Beyond model development, you will own the MLOps pipeline, the agentic decision engine, the continuous learning loop, and the model registry - ensuring the platform's AI capabilities improve with every resolved incident and learned pattern.
KEY RESPONSIBILITIES
Design and train the Failure Forecast model targeting 94%+ accuracy at a 6-hour prediction horizon
Build the Anomaly Detection model targeting 97%+ precision for real-time infrastructure signal classification
Develop the Capacity Model for 24-hour resource demand forecasting at 91%+ accuracy
Build and tune the Root Cause AI model targeting 89%+ average confidence on incident attribution
Design and implement the agentic decision engine - the Detect Predict Decide Heal loop that drives auto-remediation
Build and maintain the MLOps pipeline: data ingestion, feature engineering, model training, validation, and deployment
Implement the Continuous Learning module: automated retraining triggers, knowledge base indexing, and runbook auto-generation
Develop the model registry API layer exposing real-time accuracy scores and model metadata to the platform
Integrate AI outputs with the Incident Control backend for root cause enrichment and resolution recommendation
Design the Digital Twin data model for real-time infrastructure state representation
Monitor model performance in production and implement drift detection and alerting
Collaborate with Backend Engineers on inference API design for sub-100ms prediction latency
EXPECTATIONS
Achieve and maintain model accuracy targets: 94% (Failure Forecast), 97% (Anomaly), 91% (Capacity), 89% (Root Cause)

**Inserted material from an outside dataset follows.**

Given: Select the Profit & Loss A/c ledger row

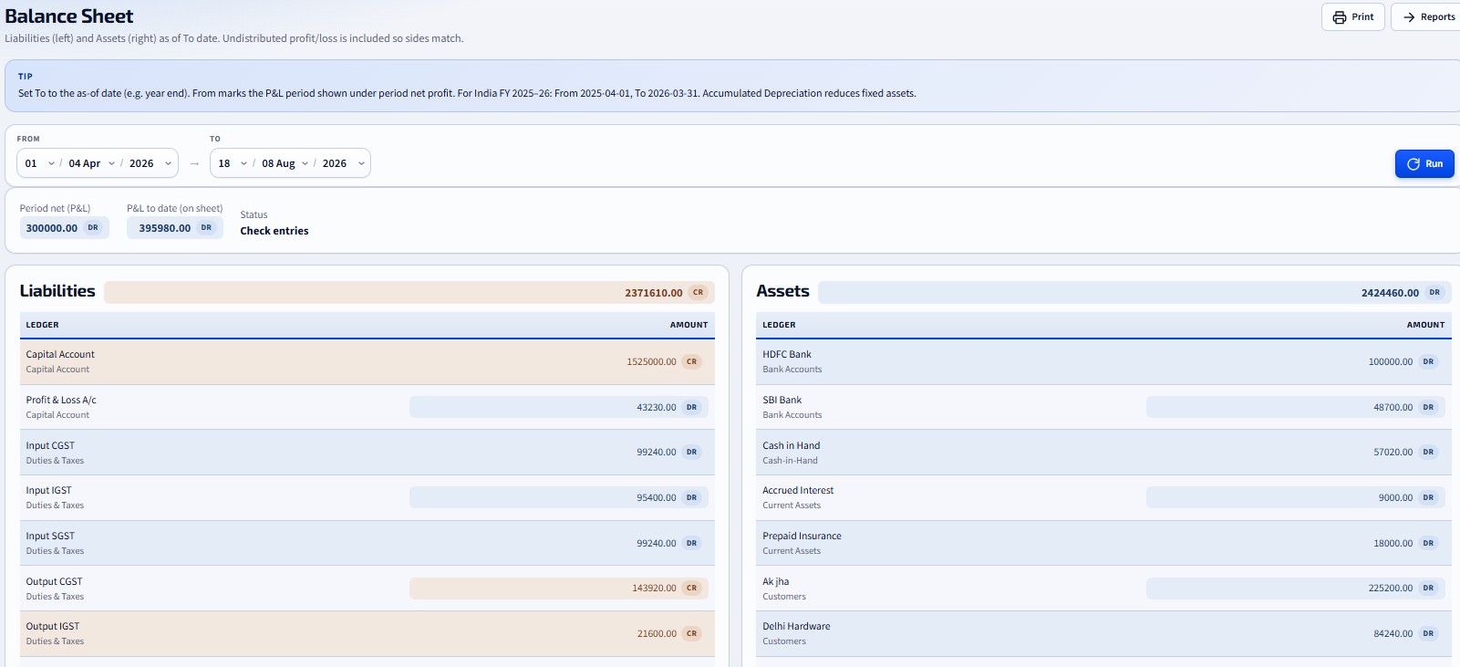Looking at the screenshot, I should (368, 407).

Deliver a fully operational agentic loop processing 47,600+ AI decisions per day from go-live
Ensure model inference endpoints respond within 100ms on p95 for all production predictions
Keep human escalation rate below 2.5% through high-confidence autonomous decision-making
Implement a continuous learning pipeline that indexes and learns from every resolved incident
Produce explainable AI outputs with confidence scores on all predictions surfaced in the UI
Document all model architectures, training datasets, evaluation metrics, and retraining schedules
SKILLS & COMPETENCIES
Technical Skills
Deep expertise in supervised and unsupervised machine learning: anomaly detection, classification, regression, time-series forecasting
Proficiency in Python ML stack: scikit-learn, XGBoost, LightGBM, PyTorch or TensorFlow
Time-series modelling: LSTM, Transformer-based models, Prophet, or ARIMA for infrastructure metric forecasting
MLOps platform experience: MLflow, Kubeflow, Weights & Biases, or equivalent for experiment tracking and model management
Feature engineering from infrastructure telemetry data: metrics, logs, traces, and events
Experience building and deploying inference APIs at low-latency production scale
Knowledge of LLM integration for runbook generation and knowledge base indexing
GPU compute management for model training on cloud platforms (AWS SageMaker, Azure ML, or GCP Vertex AI)
Familiarity with reinforcement learning or agentic AI patterns for autonomous remediation design
Statistical proficiency: hypothesis testing, confidence intervals, distribution analysis
Functional & Soft Skills
Ability to translate complex model behaviour into clear, confidence-scored outputs for operations teams
Strong experimental mindset - rigorous about evaluation metrics and avoiding overfitting
Collaborative engineering partner to Backend and DevOps engineers on pipeline integration
Clear documentation practices for model cards, training pipelines.